Selbstvertrauen aufgrund von Horizonterweiterung in früheren Zeiten sprach man in diesem Zusammenhang von 'Bildung' oder sogar von 'Geschmack' ist eine Form von Friedenstiftung. Die emphatischen Begriffe 'Krieg' und 'Frieden', zum Beispiel wenn wir vom 'totalen Krieg' oder vom 'ewigen Frieden' sprechen, und vielleicht sogar der Begriff 'Medium' selbst, sind, Kantisch gesprochen, "Vernunftideen" das heißt, es handelt sich um Begriffe, die nicht sinnlich adäquat dargestellt werden können ("indemonstrabel") (Kant 1974, B 194 und B 240). Eine sinnliche Veranschaulichung und somit eine totale Medialisierung des Krieges ist so wenig möglich, wie etwa eine Darstellung der Hölle. Das Gleiche gilt in Bezug auf den 'ewigen Frieden' bzw. auf den 'Himmel' sowie auch auf die Vorstellung eines 'reinen Mediums', das jede Form von Deutung des Vermittelten überflüssig machen würde, eine wohl monistische Vorstellung, die vielen Mythen und Religionen vorkommt. Kant vertraute in Sachen Weltfrieden dem "Weltbürgerrecht", einem "permanenten Staatenkongreß" (Kant 1977, § 61 ff), dem "Handelsgeist" (Kant 1964, B 65) und dem Prinzip der "Publizität" (Kant 1964, B 108) bzw. dem Geist der Aufklärung. Habermas äußert sich kritisch gegenüber diesen Kantischen Prämissen, insbesondere gegenüber den von Kant nicht vorhersehbaren medialen Veränderungen am Ende des 20. Jahrhunderts und dem Strukturwandel zu einer "von elektronischen Medien beherrschten [...] Öffentlichkeit." Ebensowenig konnte Kant, so Habermas, mit den Erfahrungen der Weltkriege sowie mit einem entfesselten Kapitalismus rechnen (Habermas 1995, 11; Capurro 2003, 78ff). Dennoch ist  Kant zuzustimmen, wenn er schreibt, dass das einzige Mittel, um aus den rohen Zuständen zur Freiheit hin zu entwickeln, letztlich wohl das Vermögen ist, "sich innigst und allgemein mitteilen zu können" (Kant 1974, B 262).

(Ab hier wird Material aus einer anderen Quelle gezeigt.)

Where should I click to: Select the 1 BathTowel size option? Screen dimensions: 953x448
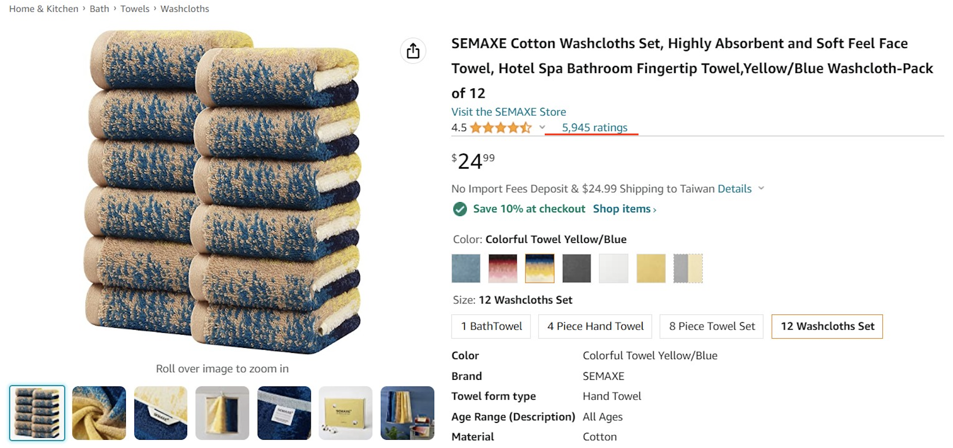coord(491,326)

Medien übernehmen heute in erster Linie die Rolle des 'Mitteilenden'. Wir beobachten, was uns die Medien über den Krieg mitteilen (auch wenn wir oft glauben, dass wir mit den Augen der Medien den Krieg selbst beobacHten). Kriege werden in Form von Ereignissen mitgeteilt und damit in eine narrative Struktur eingebunden, die im doppelten Sinn 'Geschichte' und Bedeutung generiert. Es gibt eine Ausgangssituation (vor dem  Krieg), eine Transformation (den Waffeneinsatz) und eine Endsituation (nach dem Waffeneinsatz), wobei sich die Vorher-Nachher-Situationen in viele  weitere Ereignisse, also narrative Strukturen, unterteilen (frühere Kriege vor dem aktuellen Krieg und neue Kriege oder 'Einsätze' nach dem aktuellen Krieg). Die Geschichte des jeweiligen Krieges ist in den  historischen Prozess der Menschheitsgeschichte, die ein fragiles Verhältnis von Krieg und Frieden darstellt, eingebunden.

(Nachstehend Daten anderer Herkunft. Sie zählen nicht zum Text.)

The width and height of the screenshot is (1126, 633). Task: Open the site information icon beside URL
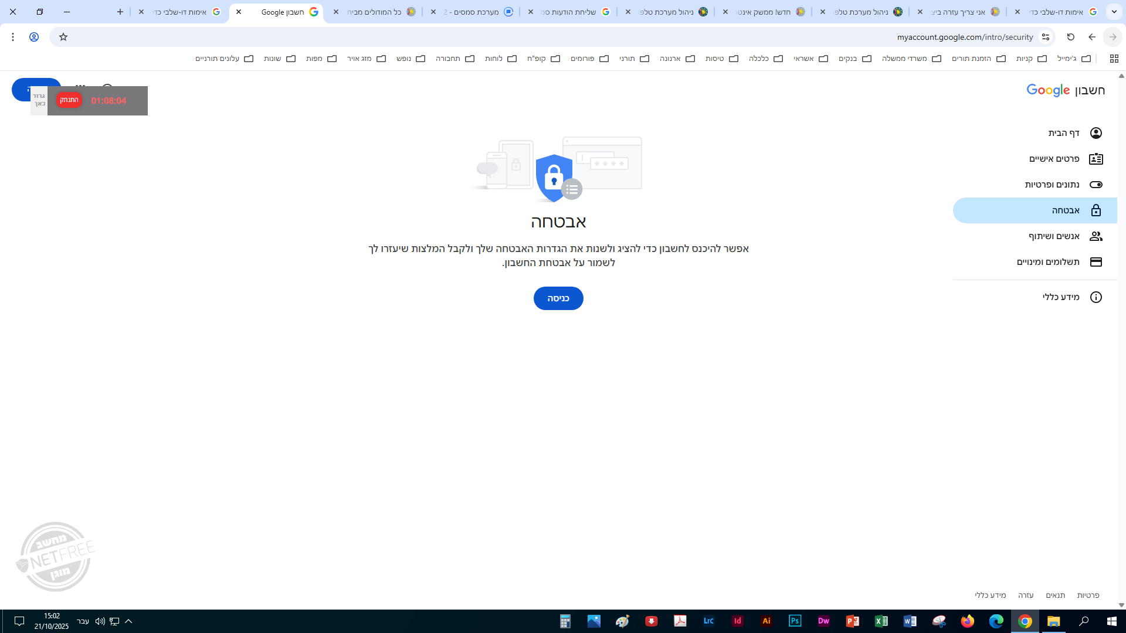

Die Tatsache, dass wir noch nicht gelernt haben, ohne Kriege zu leben, ohne die wechselseitige Massenvernichtung von Angehörigen verschiedener Staaten und ohne andere Verhaltensformen, die man nur barbarisch nennen kann, stützt die Vermutung, dass unsere sogenannte Moderne im Gesamtzusammenhang der möglichen Entwicklung der Menschheit eher eine sehr frühe als eine späte Entwicklungsstufe darstellt. Mir gefällt die Annahme am besten, dass unsere Nachfahren – falls die Menschheit die Gewalt unserer Zeit übersteht – uns einmal als späte Barbaren betrachten werden. [...] Menschen müssen einen langen Lernprozess durchlaufen, um zu lernen, in Frieden miteinander zu leben. Unsere Ungewissheit, unsere Unfähigkeit zur Ausschaltung von Gewalt gehören zu diesem Lernprozess. (Elias, 2001, S. 225)

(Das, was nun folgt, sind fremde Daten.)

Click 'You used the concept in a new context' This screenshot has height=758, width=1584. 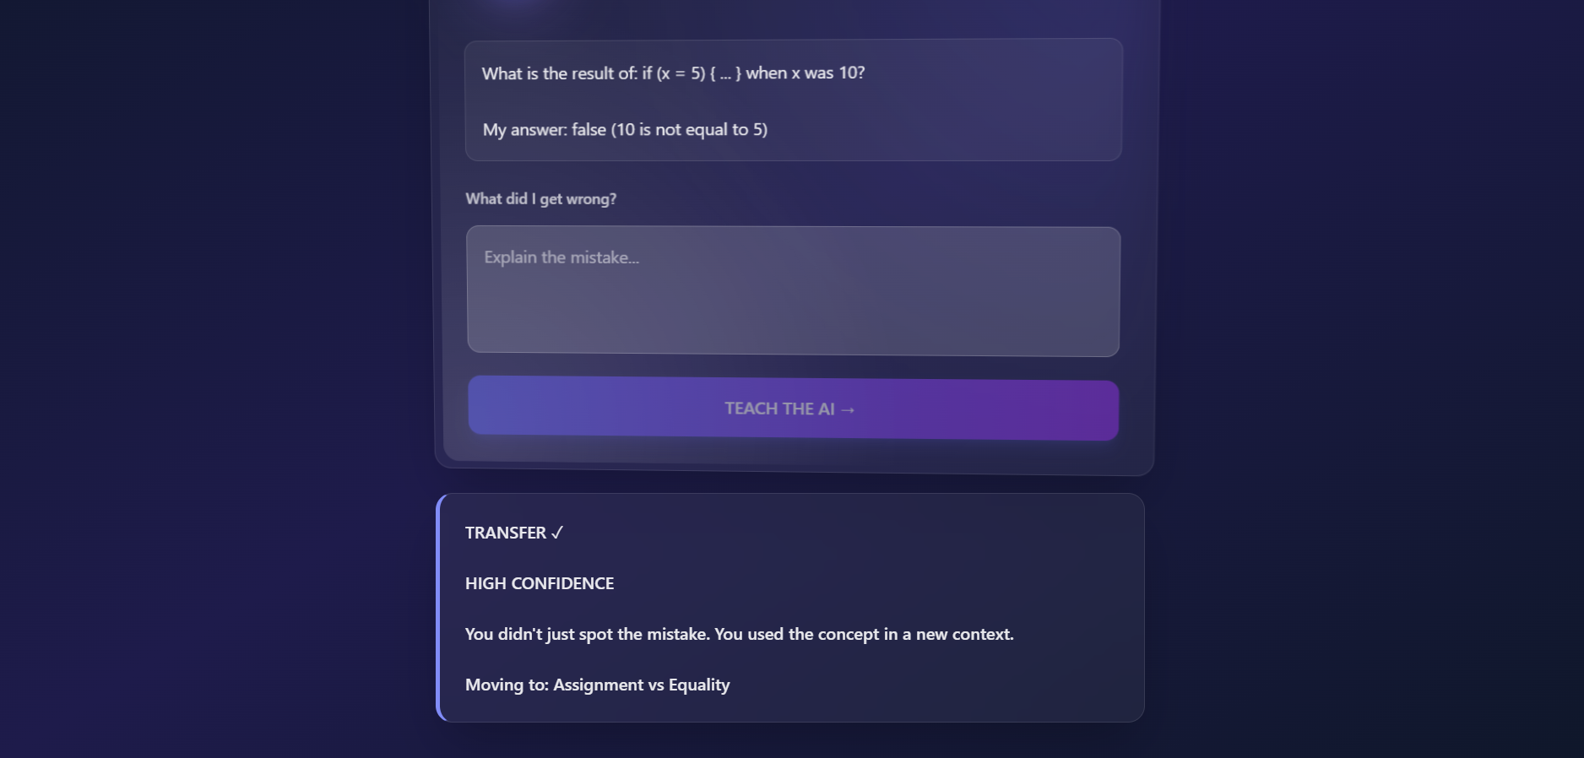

Norbert Elias beschreibt die Menschheitsgeschichte darüber hinaus als eine Geschichte der Kommunikations- und Orientierungsmittel, die durch die gesellschaftliche Verwendung von Symbolen geprägt ist.

Krieg ist eine Kommunikationsform mit anderen Mitteln. Mit dem ersten Kanonenschlag wird dem Angegriffenen eine Nachricht don Seiten des Angreifers mitgeteilt: "Der Krieg beginnt." Bomben sind real und zugleich Symbole einer in der Menschheitsgeschichte schon lange bekannten Form der Grenzüberschreitung. Symbole werden zudem in der Kommunikation über den Krieg benutzt, um dessen Bedeutung für die Kriegsbeteiligten und Kriegsbeobachter zu definieren. Ursachen, Ziele und der Kriegsakt selbst werden mit dem Gebrauch von Symbolen, die oftmals begriffliches Denken und Wissen auf Dichotomien reduzieren, wie z.B. die "Willigen" versus die "Umwilligen", zu simplifizieren Bedeutungskonglomeraten. Mit der Reduktion auf symbolische Dichotomien geht eine moralische Denotation einher: Was 'gut' und was 'schlecht' ist, wird im "kulturellen Wissen" (Titzmann, 1989) einer Gesellschaft fixiert. Diese moralischen Fixierungsvorgänge geschehen nicht nur im nahen zeitlichen und räumlichen Umfeld des eigentlichen Krieges, sie werden auch in den kulturellen Gütern wie z.B. Filmen, Büchern und Bildern symbolisch über einen längeren Zeitraum manifestiert. Kriege bilden somit symbolische Bedeutungstexte. Diese kritisch zu 'lesen', bedarf einer multiperspektivischen Beobachtung durch unterschiedliche Interpreten, die Widersprüche offenlegen und das Fragile einer 'absoluten' Sichtweise darlegen.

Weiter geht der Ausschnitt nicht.